Lemonade stands are a rite of passage during childhood: The experience of selling homemade drinks goes a long way in teaching kids important lessons about hard work and the value of a dollar. But when Stow resident Eileen Burg encouraged her granddaughter Bailey to start a lemonade stand several years ago at age 7, she had a much bigger lesson in mind.
Inspired by Eileen’s frequent donations to charity, Bailey decided to send all the money she made at the lemonade stand to the Make a Wish Foundation to help children suffering from life-threatening conditions. The organization sent her a thank-you letter in the mail, and to this day, Bailey still treasures it.
“I was just so excited to help like my grandma,” she said.
Eileen’s passion for philanthropy was sparked in part by the generous spirit of her late husband, former First Energy Chairman and CEO H. Peter Burg. Pete was known for his compassion and connection to the greater Akron community. He helped others constantly, often quietly and without recognition – so much so that after he died, his children were shocked by the number of people who approached them with stories of their dad’s generosity.
“That’s just who my dad was, day in and day out,” his daughter Amy Cole said. “He never took anything for himself.”
After Pete’s untimely passing in 2004, Eileen decided to honor his life by continuing his legacy of personal involvement in the community. She established the H. Peter Burg Fund at Akron Community Foundation and committed herself to making grants to organizations the two of them cared deeply about.
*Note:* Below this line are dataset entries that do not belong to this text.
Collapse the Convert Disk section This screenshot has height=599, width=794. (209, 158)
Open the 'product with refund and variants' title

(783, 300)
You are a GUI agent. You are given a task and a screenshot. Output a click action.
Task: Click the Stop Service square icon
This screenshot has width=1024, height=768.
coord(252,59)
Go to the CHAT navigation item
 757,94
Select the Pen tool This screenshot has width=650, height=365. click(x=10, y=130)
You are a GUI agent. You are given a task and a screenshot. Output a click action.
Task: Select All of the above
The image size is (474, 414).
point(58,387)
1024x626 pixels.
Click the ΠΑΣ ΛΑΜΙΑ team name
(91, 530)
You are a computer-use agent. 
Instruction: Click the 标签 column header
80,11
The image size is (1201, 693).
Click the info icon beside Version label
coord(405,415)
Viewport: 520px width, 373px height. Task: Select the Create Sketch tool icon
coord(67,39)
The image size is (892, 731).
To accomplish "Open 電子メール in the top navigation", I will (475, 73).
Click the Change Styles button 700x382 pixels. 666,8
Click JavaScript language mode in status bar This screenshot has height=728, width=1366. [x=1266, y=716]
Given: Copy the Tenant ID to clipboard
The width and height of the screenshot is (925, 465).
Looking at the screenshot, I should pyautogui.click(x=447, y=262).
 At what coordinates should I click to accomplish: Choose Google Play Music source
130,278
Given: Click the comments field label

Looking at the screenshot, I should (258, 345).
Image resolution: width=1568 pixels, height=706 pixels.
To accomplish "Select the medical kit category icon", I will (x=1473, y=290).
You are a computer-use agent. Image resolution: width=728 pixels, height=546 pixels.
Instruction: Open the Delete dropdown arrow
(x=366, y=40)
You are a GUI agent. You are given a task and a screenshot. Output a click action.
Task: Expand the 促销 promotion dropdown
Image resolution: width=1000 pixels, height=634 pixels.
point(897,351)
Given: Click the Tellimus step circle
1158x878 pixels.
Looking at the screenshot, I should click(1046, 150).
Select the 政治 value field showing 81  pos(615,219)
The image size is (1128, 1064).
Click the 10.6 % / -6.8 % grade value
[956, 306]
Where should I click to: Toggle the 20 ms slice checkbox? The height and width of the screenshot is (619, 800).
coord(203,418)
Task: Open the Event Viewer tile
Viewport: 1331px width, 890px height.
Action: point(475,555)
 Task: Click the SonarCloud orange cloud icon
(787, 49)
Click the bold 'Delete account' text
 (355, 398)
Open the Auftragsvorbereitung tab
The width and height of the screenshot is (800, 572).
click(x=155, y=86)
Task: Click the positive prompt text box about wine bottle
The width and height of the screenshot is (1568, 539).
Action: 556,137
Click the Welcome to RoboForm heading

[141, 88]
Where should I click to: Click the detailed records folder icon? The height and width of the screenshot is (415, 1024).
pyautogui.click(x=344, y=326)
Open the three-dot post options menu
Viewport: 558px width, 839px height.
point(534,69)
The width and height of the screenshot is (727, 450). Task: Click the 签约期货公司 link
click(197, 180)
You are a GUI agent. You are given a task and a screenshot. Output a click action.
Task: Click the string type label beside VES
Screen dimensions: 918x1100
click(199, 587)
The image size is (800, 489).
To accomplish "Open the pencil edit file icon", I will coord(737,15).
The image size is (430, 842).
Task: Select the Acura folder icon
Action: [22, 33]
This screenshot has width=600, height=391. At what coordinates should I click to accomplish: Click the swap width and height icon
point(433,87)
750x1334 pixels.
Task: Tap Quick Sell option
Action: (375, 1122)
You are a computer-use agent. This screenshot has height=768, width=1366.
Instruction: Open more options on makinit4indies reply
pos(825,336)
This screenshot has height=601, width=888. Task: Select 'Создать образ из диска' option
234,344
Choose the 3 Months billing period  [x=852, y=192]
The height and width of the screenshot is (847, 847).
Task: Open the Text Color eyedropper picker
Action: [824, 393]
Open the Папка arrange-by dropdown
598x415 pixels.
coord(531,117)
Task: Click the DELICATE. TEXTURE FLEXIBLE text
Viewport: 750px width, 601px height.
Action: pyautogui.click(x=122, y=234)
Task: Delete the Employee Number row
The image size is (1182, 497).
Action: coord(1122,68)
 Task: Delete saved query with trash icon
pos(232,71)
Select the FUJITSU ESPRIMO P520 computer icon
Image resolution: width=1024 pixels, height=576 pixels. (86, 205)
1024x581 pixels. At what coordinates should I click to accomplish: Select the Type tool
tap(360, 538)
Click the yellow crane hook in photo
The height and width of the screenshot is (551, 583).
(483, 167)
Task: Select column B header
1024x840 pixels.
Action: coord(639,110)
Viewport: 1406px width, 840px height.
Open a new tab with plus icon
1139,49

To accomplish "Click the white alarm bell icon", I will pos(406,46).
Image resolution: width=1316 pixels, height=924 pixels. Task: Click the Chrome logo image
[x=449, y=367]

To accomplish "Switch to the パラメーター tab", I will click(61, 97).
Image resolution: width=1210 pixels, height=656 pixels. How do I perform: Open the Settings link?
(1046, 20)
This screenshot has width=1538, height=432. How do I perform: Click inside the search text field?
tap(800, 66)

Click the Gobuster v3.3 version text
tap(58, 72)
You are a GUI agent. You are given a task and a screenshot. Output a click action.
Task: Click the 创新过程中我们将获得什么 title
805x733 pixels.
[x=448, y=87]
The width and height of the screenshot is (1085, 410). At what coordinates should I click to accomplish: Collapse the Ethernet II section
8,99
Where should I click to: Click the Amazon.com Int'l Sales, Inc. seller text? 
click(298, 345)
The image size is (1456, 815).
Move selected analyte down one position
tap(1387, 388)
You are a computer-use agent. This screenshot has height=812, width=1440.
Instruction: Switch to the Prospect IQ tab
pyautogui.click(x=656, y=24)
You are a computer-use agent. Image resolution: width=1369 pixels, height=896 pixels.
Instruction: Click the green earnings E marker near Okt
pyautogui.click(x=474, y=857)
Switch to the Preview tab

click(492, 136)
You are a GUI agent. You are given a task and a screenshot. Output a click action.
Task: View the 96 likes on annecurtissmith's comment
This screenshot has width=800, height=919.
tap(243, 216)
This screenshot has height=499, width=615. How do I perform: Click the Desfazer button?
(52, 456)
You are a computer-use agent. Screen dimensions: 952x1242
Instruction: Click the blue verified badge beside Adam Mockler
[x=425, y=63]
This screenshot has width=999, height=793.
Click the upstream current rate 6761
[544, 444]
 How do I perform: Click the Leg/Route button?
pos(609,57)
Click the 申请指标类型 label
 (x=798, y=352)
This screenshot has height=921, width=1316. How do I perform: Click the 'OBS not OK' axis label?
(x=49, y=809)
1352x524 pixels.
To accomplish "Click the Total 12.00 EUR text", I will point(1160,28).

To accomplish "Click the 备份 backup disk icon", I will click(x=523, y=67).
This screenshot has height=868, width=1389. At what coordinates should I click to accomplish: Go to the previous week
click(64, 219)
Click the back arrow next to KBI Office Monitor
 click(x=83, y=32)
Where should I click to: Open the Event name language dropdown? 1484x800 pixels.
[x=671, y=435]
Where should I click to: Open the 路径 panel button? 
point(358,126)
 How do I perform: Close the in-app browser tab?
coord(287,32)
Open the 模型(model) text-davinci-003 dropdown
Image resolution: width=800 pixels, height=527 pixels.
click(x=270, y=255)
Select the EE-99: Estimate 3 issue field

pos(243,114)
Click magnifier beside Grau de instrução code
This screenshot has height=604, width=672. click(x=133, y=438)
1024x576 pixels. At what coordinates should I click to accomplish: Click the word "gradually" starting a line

“Pete’s legacy is one of inspiration, stewardship and leadership,” Eileen said. “Through the fund, we’re continuing his work and demonstrating the love he had for others.”
Since that time, the H. Peter Burg Fund has awarded more than $250,000 in grants to local organizations such as Akron Children’s Hospital, Heart to Heart Communications, the Akron-Canton Regional Foodbank and the Leukemia & Lymphoma Society. With the fund, Eileen even helped pilot the “Born Learning” childhood development program at Akron Metropolitan Housing Authority, allowing her to impact the lives of hundreds of young children and their families.
“I believe we all have a responsibility not only for ourselves, but for others. We are all given gifts to share, and by sharing them, we grow personally and as a community,” Eileen said. The gifts she makes with the fund are even more special because they’re made in memory of Pete, keeping his spirit alive and thriving.
“The fund keeps me close to Pete and the organizations he supported,” she said. “It helps my kids learn more about their dad, and my grandkids learn more about their grandpa.”
Eileen and Pete have five grandchildren, and Eileen is passionate about instilling Pete’s generosity and selfless nature in each one of them.
“I hope to teach my grandchildren that when you give of yourself, it comes back to you and inspires you,” she said. “I want them to know it is a privilege and an honor to touch the lives of others.”
It’s evident that Eileen’s example is already making a big impact on her granddaughters, or “grand-dots” as she and Pete called them. Bailey, a talented cellist in eighth grade, said she plans to get a college scholarship and use her musical talent to reach out to others.
“I want to help other people like my grandma and grandpa have,” Bailey said.
Her mother, Amy, said it is powerful to see Pete’s compassion for others reflected in her own children.
“I’m absolutely grateful and very proud,” she said. “It feels good to know my dad’s legacy is going to be continued through the generations. My mom has done a great job keeping him alive with the fund.”
In the future, Bailey may continue to follow her grandmother’s example by establishing her own family fund – a choice not so different from the generous one she made all those years ago as a 7-year-old lemonade stand proprietor.
“I see (my grandma) helping all these people, and it really makes me want to make a difference in people’s lives,” she said.